Home-schooling proves a lot to learn

CWjobs, the leading tech job board has released new research which reveals British parents are struggling with anxiety and stress as a result of having to home-school their children whilst they also work from home during lockdown.

Previous research from CWJobs found 80% of IT decision makers believe remote working would increase productivity in their business. However, productivity under current circumstances is likely proving out of reach for many, but especially for parents as they face an additional challenge: the balance of working from home and educating their children in light of continued school closures.

Lockdown anxiety
The wellbeing of the family unit is being put to the test during this period of lockdown, and many parents are anxious about the future. Over two thirds (68%) feel stressed about having to work from home as well as look after their children. Longer-term, 81% of parents also worry about how long the lockdown will continue for and the affect it will have on their jobs, as well as their children’s education.

For those having to home-school their children, 71% reported they find it most difficult to set – and stick to – a routine. 70% said their children simply don’t listen to them, and 61% admit that sibling dynamics may be suffering, as they can’t control or stop their children from arguing.

Can’t teach, won’t teach
With the start of the new school ‘term’ now underway, over three quarters (79%) of parents are concerned about their children’s education. Two thirds (63%) admit they find it difficult to understand their children’s schoolwork and can’t actually teach them the set curriculum. The concern is highest (85%) for those with children between 7 and 13 years of age.

A united front is strengthening family bonds
70% of parents find it a challenge to keep their children entertained and supervised, so parents are having to be more adaptable with their schedules and rely on online tools to help them through the working/teaching day. Technology is helping to ease the pain of quarantine, allowing parents to multitask their work, as well as educate and entertain their kids through the use of various online tools and platforms.

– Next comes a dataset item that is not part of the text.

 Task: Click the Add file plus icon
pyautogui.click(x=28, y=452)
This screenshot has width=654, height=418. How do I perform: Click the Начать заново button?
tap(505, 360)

Despite the national struggles of lockdown, there are a few positives to be gleaned from the crisis. As work life, home life and school life blur into one, over three quarters (78%) of parents say that the situation has united them and brought their family closer together.

CWJobs has partnered with parenting expert and Heart Radio presenter Anna Whitehouse (Mother Pukka) to help families successfully navigate lockdown, by offering advice and top tips on how technology can assist with working from home and home-schooling the kids during lockdown: https://www.cwjobs.co.uk/advice/parents-working-from-home.

Anna Whitehouse commented:

“I am not surprised three-quarters of British parents are struggling to work from home and school their kids at the same time. The only surprise for me is that 25% are managing to pull it off! A nine-hour workday, plus a six-hour school day, plus seven hours of non-school parenting equates to 22 hours, which doesn’t leave room for much else! Clearly, it is not possible to work to this schedule.

“The first step is to accept it and be flexible with your routines and children. If you have a partner, agree exactly who is responsible for what, as your usual roles might need adjusting. Embrace technology it’s here to help you now. Have no shame in outsourcing with online educational distractions and their favourite shows. The tech is there, the willingness is there but what shouldn’t be there is a mound of homework and children arguing with each other over who gets the blue spoon”.

Dominic Harvey, Commercial Director at CWJobs, commented:

“As we find ourselves in the middle of the COVID-19 pandemic, work, home and school life have become one and the same for many of us. Before the crisis, 49% of tech workers admitted they would take a pay cut to be allowed to work from home and 66% would accept a job that was over two hours away if they could work remotely. So, we know the desire to work from home and remotely is there. However, what parents didn’t expect was to be home-schooling and looking after their children at the same time as working from home.”